At minimum, TabPFN requires an NVIDIA T4 GPU to run efficiently. For best performance, we recommend A100 or H100 GPUs. CPU and MPS (Apple Silicon) execution are supported experimentally, but GPUs provide the best throughput for production workloads and larger tables.
TabPFN is optimized for small- to medium-sized tabular contexts, since it performs in-context learning using transformer attention. See our Models for an overview of capabilities.
In the local package version text features are encoded as categoricals without considering their semantic meaning. Our API automatically detects text features and includes their semantic meaning into our prediction. The local package version encodes text as numerical categories and does not include semantic meaning.
In the local package version date features are encoded as categoricals without considering their semantic meaning. Our API automatically detects date features and creates an optimized embedding.
With a fixed seed and in the same environment TabPFN inference is deterministic. Across different hardware (CPU, GPU, MPS) configurations small differences are expected.
Yes. TabPFN’s estimators can handle missing values internally, including pd.NA, without requiring manual imputation.
By default TabPFN performs most of its fitting inside the predict() step (that’s how it simulates Bayesian posterior inference). That means latency scales roughly with the number of training rows. For fast inference we can create a tree- or small MLP based model that yields almost the same accuracy as TabPFN. Contact sales@priorlabs.ai to access this solution.
The current API rate limits are 100 million cells per day, where a “cell” is computed as:
api_cost = max((num_train_rows + num_test_rows) * num_cols * n_estimators, 5000)
These limits automatically reset every 24 hours. If you require further credits, please fill out this form.

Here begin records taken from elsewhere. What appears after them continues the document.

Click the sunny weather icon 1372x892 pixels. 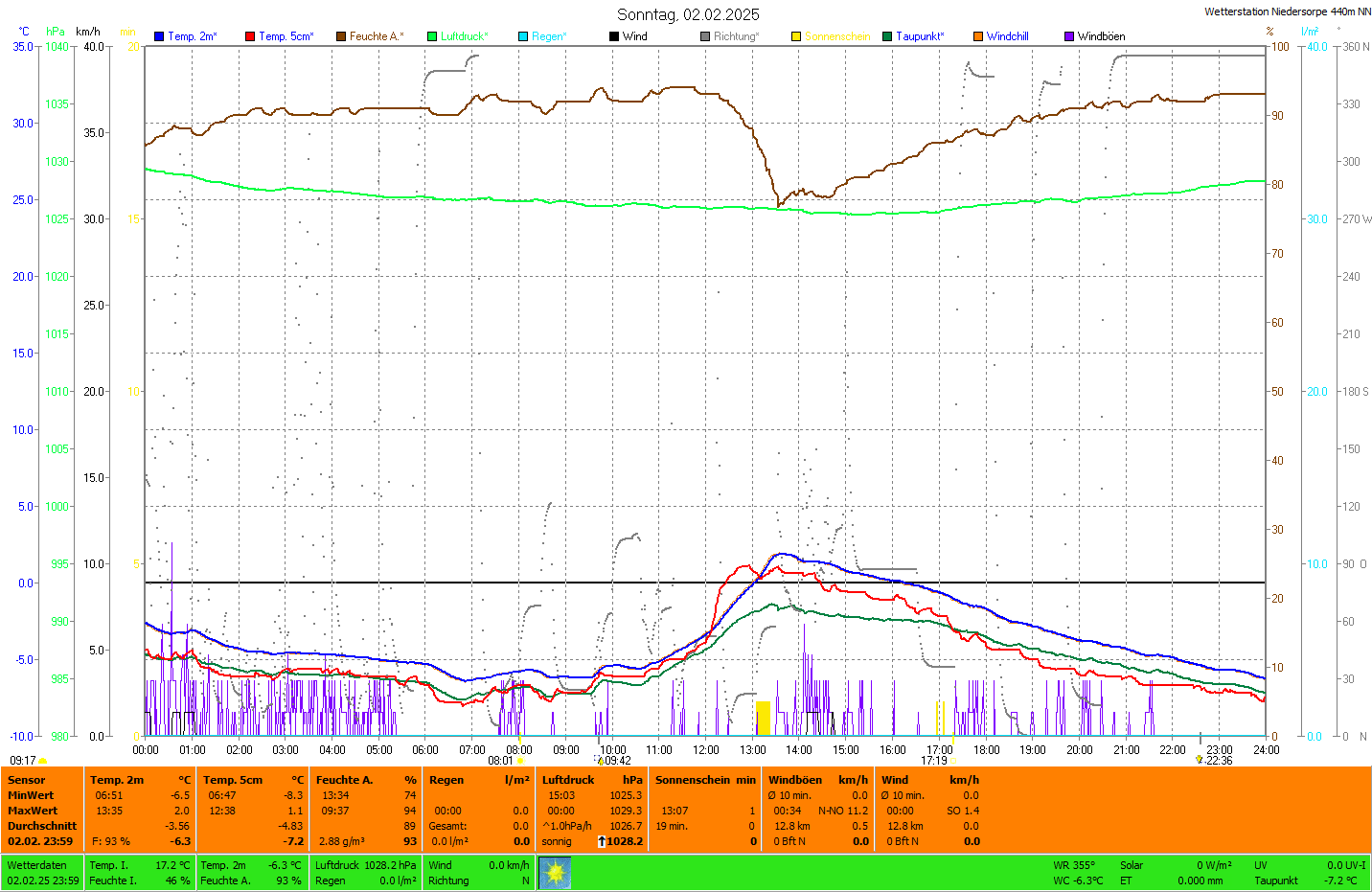[555, 873]
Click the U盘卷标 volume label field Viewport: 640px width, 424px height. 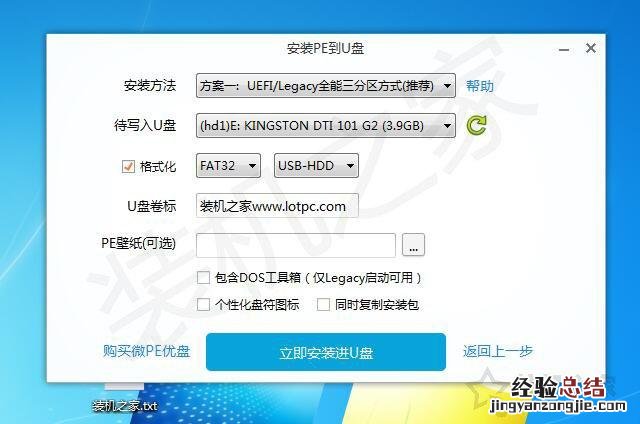278,206
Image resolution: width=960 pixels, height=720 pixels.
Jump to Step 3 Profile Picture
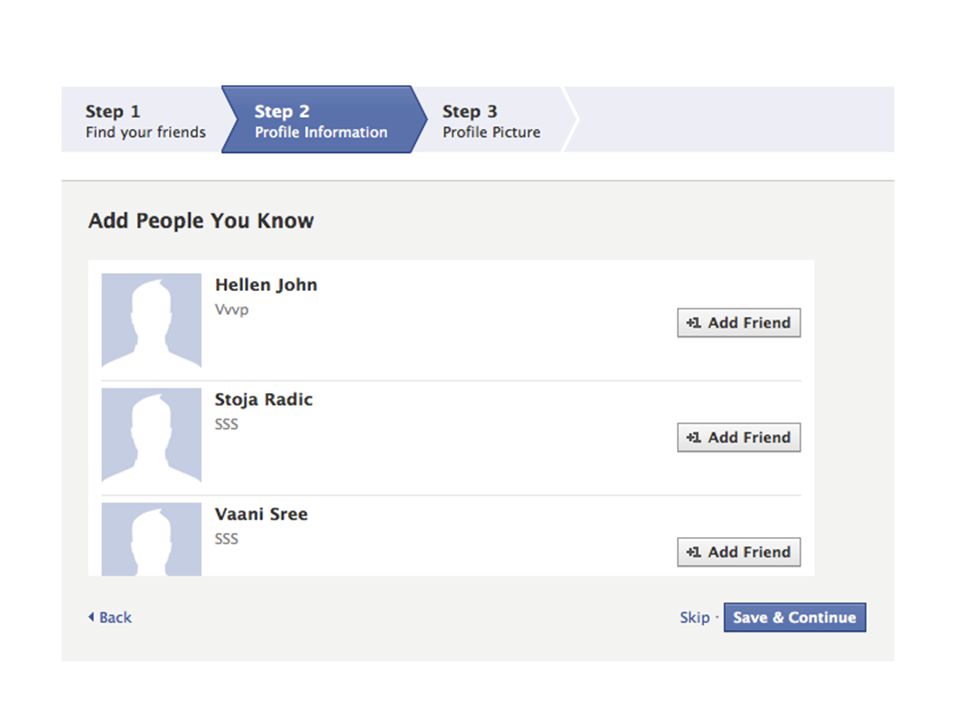(x=491, y=121)
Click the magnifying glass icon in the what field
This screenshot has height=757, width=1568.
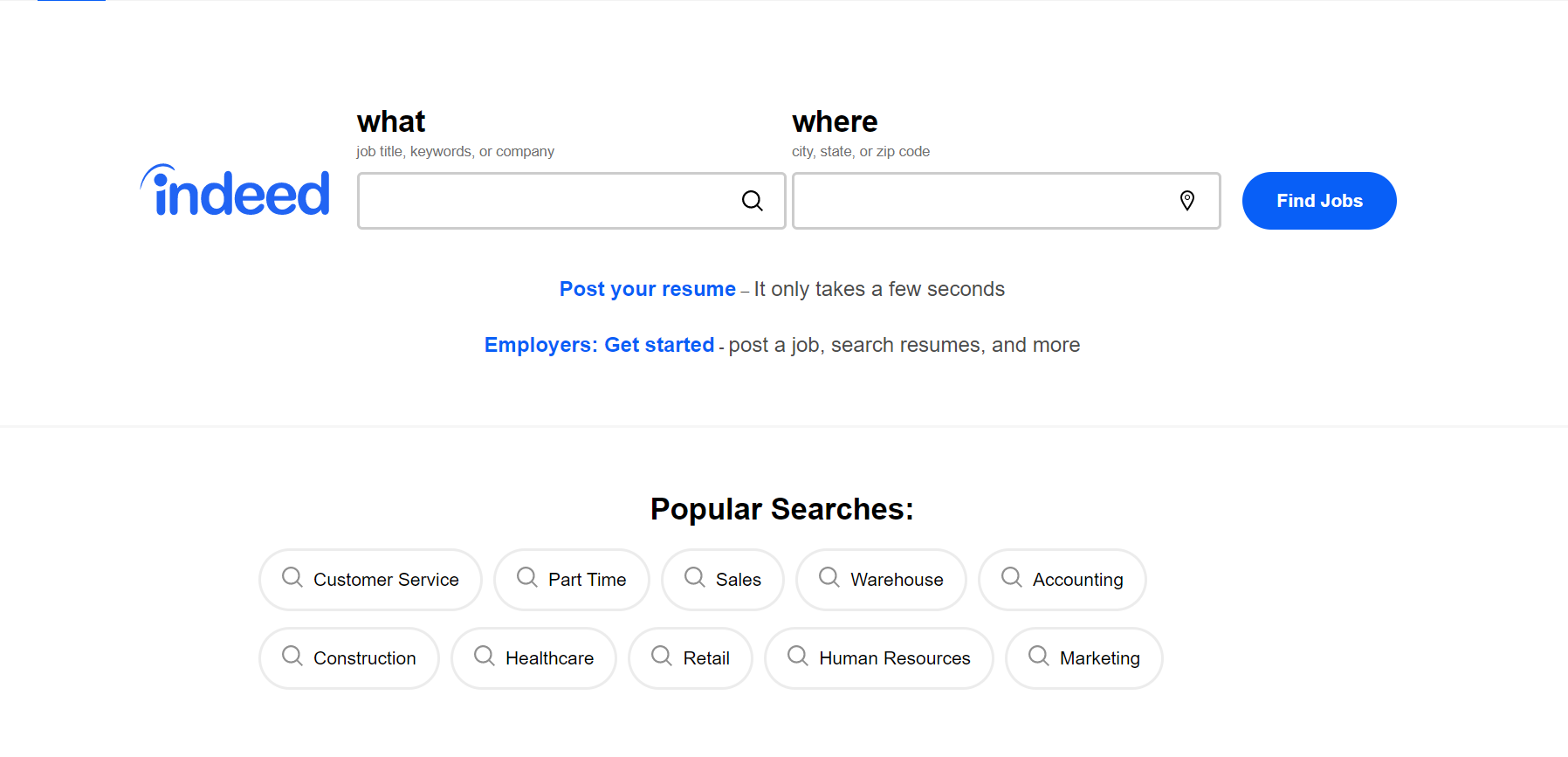[x=752, y=201]
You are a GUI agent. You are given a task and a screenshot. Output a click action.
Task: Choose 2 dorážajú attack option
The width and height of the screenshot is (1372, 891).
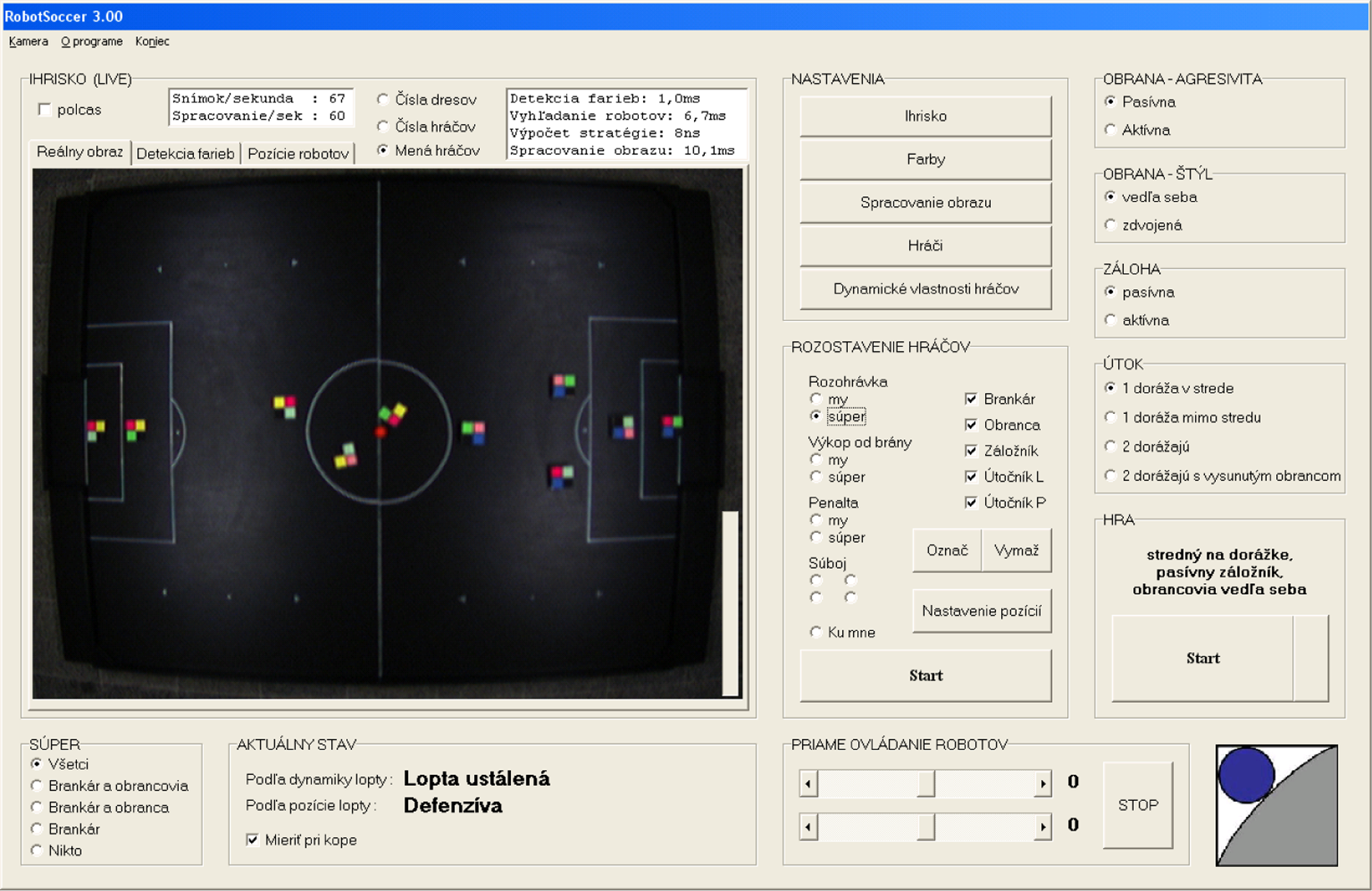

After making predictions with a TabPFN model using the client you can access model-level metadata, such as the exact model version used for inference. Each estimator exposes a .last_meta attribute containing this information:
# After model.predict():
meta = model.last_meta
print(meta)
# Example output:
# {‘model_version’: ‘v2’, ‘info’: ’Mi4yLjB8MjAyNS0xMC0zMVQxMjowMTo0My42Mzc3ODcrMDA6MDA=’}